Paying patrons would ascend into the canopy of pines and hardwoods using harnesses and rope ladders. Then, on zip lines and rope swings, they would spend two to three hours flying between platforms and obstacles.

“It sounds like fun,” County Commissioner Betty Lou Ward said Monday, when the board of commissioners was asked to let the proposal move to the next step.

The board voted unanimously to develop an agreement between the county, which sub-leases the land for the park, the state, which holds the primary lease, and the U.S. Army Corps of Engineers, which owns it.

If all the entities can agree, Adventure Forest LLC co-owners Dan and Jenny D’Agostino said they could build their newest Go Ape course in about six weeks. But county parks and open space director Chris Snow said it could take months to get state and federal approval, so it may be next summer before a course is in place.

Adventure Forest first approached the county about building one of its courses in Wake in early 2011. Snow said county staff determined that Blue Jay Point would be the best fit for the project.

Adventure Forest has 28 of the courses in the United Kingdom, and Dan and Jenny D’Agostino of Rockville, Md., brought the concept to the United States. They have three course in operation: in Rockville, Williamsburg, Va., and Indianapolis, Ind.

“We’re very interested in coming here to Wake County,” Dan D’Agostino said Monday, in part because residents here tend to be active and engaged in outdoor activities. He also said the county government is known for its willingness to develop public-private partnerships.

Several county commissioners had questions about how the arrangement would work, including liability issues and whether the project represents a major shift from the county’s reliance on passive recreation in its parks rather than developing them for specific activities.
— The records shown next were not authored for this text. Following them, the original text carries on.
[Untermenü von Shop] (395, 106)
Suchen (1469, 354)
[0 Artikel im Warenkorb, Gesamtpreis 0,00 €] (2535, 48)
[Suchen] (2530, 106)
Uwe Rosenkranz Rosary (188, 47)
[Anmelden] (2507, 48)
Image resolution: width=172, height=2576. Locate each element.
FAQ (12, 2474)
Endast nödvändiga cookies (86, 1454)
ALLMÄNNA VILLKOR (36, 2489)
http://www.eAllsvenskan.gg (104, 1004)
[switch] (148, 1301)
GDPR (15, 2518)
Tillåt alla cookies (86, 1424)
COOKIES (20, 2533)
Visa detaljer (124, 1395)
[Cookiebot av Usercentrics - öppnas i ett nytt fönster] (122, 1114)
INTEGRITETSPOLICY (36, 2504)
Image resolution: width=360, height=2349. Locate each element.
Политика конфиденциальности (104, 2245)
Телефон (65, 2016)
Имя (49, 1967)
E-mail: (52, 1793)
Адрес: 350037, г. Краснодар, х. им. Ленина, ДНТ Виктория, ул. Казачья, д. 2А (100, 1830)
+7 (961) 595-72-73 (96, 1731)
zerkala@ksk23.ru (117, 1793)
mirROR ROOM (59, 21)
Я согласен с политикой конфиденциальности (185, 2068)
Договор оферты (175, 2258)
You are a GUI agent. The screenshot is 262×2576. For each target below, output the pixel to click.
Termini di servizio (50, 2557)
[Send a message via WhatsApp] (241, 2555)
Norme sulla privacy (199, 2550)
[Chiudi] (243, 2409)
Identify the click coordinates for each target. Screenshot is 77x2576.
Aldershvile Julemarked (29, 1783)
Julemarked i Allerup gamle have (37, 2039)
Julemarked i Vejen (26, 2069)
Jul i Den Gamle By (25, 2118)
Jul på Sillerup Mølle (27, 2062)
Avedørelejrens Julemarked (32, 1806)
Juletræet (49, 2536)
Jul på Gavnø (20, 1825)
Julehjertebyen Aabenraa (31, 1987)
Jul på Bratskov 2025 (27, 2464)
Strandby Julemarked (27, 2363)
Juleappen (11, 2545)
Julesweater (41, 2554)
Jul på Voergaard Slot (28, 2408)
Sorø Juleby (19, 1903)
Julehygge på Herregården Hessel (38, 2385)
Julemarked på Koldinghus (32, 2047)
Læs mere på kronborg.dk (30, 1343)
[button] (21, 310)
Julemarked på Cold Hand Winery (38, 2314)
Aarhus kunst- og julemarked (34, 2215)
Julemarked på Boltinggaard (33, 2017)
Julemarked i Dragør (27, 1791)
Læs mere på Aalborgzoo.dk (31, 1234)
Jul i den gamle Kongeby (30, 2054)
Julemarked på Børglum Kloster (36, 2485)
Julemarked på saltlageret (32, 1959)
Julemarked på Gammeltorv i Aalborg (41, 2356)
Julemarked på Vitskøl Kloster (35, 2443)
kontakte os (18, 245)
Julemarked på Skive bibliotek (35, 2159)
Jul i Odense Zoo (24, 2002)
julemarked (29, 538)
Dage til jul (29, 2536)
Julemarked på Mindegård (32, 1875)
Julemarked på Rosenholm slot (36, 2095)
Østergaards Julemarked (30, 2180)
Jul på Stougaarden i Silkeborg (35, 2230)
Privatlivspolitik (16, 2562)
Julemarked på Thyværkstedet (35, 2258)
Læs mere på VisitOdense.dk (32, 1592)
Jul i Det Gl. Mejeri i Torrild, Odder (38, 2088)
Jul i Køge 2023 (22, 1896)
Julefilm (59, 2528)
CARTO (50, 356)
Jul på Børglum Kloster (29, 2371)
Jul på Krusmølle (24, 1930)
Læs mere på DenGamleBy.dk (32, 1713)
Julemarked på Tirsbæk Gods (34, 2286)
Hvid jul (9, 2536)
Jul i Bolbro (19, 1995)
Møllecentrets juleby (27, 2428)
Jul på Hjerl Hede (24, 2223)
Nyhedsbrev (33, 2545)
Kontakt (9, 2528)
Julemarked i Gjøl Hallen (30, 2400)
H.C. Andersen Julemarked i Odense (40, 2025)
As a vendor, the company would bear the liability, county staff said. D’Agostino said that since he and his wife opened their first course in 2002, they have had no serious injuries among more than 3 million visitors.

The course would occupy 5 to 10 acres of the 234-acre park in the northern part of the county. Arborists would check the health of all the trees to be included in the course, D’Agostino said.

At the company’s existing courses, patrons include Scout groups, church youth groups, school and recreation programs, individuals and families. The course probably would cost about $35 for children, about $50 for adults. As plans firm up, a contract will spell out what percentage of ticket prices the company will pay to the county for use of the park.

Other Wake County parks have agreements with private vendors, such as Harris Lake, where visitors can rent paddle boards.

Snow said the course would allow visitors to “see Blue Jay Point from a totally different perspective.”